SELECT e.name, d.location, eb.received FROM employee e JOIN department d ON (e.deptno = d.deptno) LEFT OUTER JOIN emp_bonus eb ON (e.empno = eb.empno) ORDER BY 2;
We can also use a scalar subquery to mimic an outer join: SELECT e.name, d.location, (SELECT eb.received FROM emp_bonus eb WHERE eb.empno = e.empno) AS received FROM employee e, department d WHERE e.deptno = d.deptno ORDER BY 2;
Suppose we wanted to figure out whether two tables have the same data (cardinality and values). Say you created a view V, and want to know whether it is equivalent to a table T. For this we can use set difference function EXCEPT for postgres, or a subquery for mysql.
We do this by finding the difference between view V and table employee, and getting UNION ALL with the difference between table EMP and view V:
postgres:
( SELECT empno, id, job, salary, commission, deptno, count() as cnt FROM V GROUP BY empno, id, job, salary, commission, deptno EXCEPT SELECT empno, id, job, salary, commission, deptno, count() as cnt FROM employee GROUP BY empno, id, job, salary, commission, deptno )
UNION ALL
( SELECT empno, id, job, salary, commission, deptno, count() as cnt FROM employee GROUP BY empno, id, job, salary, commission, deptno EXCEPT SELECT empno, id, job, salary, commission, deptno, count() as cnt FROM V GROUP BY empno, id, job, salary, commission, deptno )
This looks complicated, but it comes down to the following: Given a set A and set B, they are the same if ( A - B ) UNION ( B - A ) is NULL.

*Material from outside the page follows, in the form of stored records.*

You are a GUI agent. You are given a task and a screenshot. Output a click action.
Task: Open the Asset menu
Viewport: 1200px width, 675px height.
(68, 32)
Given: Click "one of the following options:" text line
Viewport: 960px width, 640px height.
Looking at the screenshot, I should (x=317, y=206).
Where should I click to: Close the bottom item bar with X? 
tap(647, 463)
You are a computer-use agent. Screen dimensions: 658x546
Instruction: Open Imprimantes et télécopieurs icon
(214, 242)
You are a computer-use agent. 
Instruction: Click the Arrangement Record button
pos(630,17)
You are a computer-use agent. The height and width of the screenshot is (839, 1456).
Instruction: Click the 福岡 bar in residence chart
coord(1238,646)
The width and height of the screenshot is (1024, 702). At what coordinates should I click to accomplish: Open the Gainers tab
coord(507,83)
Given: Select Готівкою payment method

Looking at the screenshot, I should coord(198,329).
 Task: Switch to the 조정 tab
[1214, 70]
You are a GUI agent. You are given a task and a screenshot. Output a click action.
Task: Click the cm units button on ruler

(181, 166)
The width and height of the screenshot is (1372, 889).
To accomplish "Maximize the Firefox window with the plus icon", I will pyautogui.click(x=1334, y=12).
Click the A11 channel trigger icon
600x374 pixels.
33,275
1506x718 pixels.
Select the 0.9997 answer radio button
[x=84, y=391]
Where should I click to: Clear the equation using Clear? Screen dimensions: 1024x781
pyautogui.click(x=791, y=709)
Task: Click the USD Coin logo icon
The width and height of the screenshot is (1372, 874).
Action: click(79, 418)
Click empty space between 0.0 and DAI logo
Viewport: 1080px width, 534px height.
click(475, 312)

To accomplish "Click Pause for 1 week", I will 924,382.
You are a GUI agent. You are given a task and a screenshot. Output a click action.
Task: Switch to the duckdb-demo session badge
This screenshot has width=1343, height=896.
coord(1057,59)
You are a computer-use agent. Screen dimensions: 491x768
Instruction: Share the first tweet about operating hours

Since there is no EXCEPT function in mysql, we use a subquery to get A - B and B - A. This is syntactically dense.
mysql:
SELECT * FROM ( SELECT e.empno, e.name, e.job, e.salary, e.commission, e.deptno, count() as cnt FROM employee e GROUP BY empno, name, job, salary, commission, deptno ) AS e WHERE NOT EXISTS ( SELECT NULL FROM ( SELECT v.empno, v.name, v.job, v.salary, v.commission, v.deptno, count() as cnt FROM v GROUP BY empno, name, job, salary, commission, deptno ) AS v WHERE v. empno = e.empno AND v.name = e.name AND v.salary = e.salary AND v.deptno = e.deptno AND v.cnt = e.cnt AND COALESCE(v.commission,0) = COALESCE(e.commission,0)
UNION ALL
SELECT * FROM ( SELECT v.empno, v.name, v.job, v.salary, v.commission, v.deptno, count() as cnt FROM v GROUP BY empno, name, job, salary, commission, deptno ) AS e WHERE NOT EXISTS ( SELECT NULL FROM ( SELECT e.empno, e.name, e.job, e.salary, e.commission, e.deptno, count() as cnt FROM employee e GROUP BY empno, name, job, salary, commission, deptno ) AS e WHERE v. empno = e.empno AND v.name = e.name AND v.salary = e.salary AND v.deptno = e.deptno AND v.cnt = e.cnt AND COALESCE(v.commission,0) = COALESCE(e.commission,0)
Note that we’re using COALESCE because commission can be NULL, and COALESCE(null, 0) is 0.
Coming to aggregations across joins. Joins can cause duplicate entries, and aggregations can thus count values multiple times when applied on joins.
Consider the following Query: SELECT e.id, e.name, e.sal, e.deptno, e.sal * CASE WHEN eb.type = 1 THEN .1 WHEN eb.type = 2 THEN .2 END AS bonus FROM emp e, emp_bonus eb WHERE e.empno = eb.empno;
This is functional. Suppose we want to calculate total salary.
SELECT deptno, SUM(salary) AS total_sal, SUM(bonus) AS total_bonus FROM ( SELECT e.empno, e.name,. e.salary, e.deptno, e.sal * CASE WHEN eb.type =1 THEN .1 WHEN eb.type = 2 THEN .2 ELSE .3 END AS bonus FROM employee e, emp_bonus eb WHERE e.empno = eb.empno) AS temp GROUP BY deptno;
This gives rise to errors in total_sal, as there are duplicate entries created through the join.
This is resolved by using DISTINCT, or by calculating the aggregate in advance using a view. Lets look at the use of DISTINCT first:
SELECT deptno, SUM(DISTINCT salary) AS total_sal, SUM(bonus) AS total_bonus FROM (SELECT e.empno, e.name, e.sal, e.deptno, e.sal*CASE WHEN eb.type =1 THEN .1 WHEN eb.type = 2 THEN .2 ELSE .3 END AS bonus FROM employee e, emp_bonus eb WHERE e.empno = eb.empno) AS temp GROUP BY deptno;
Here, DISTINCT ignores the duplicate entries and thus gets us the accurate amount.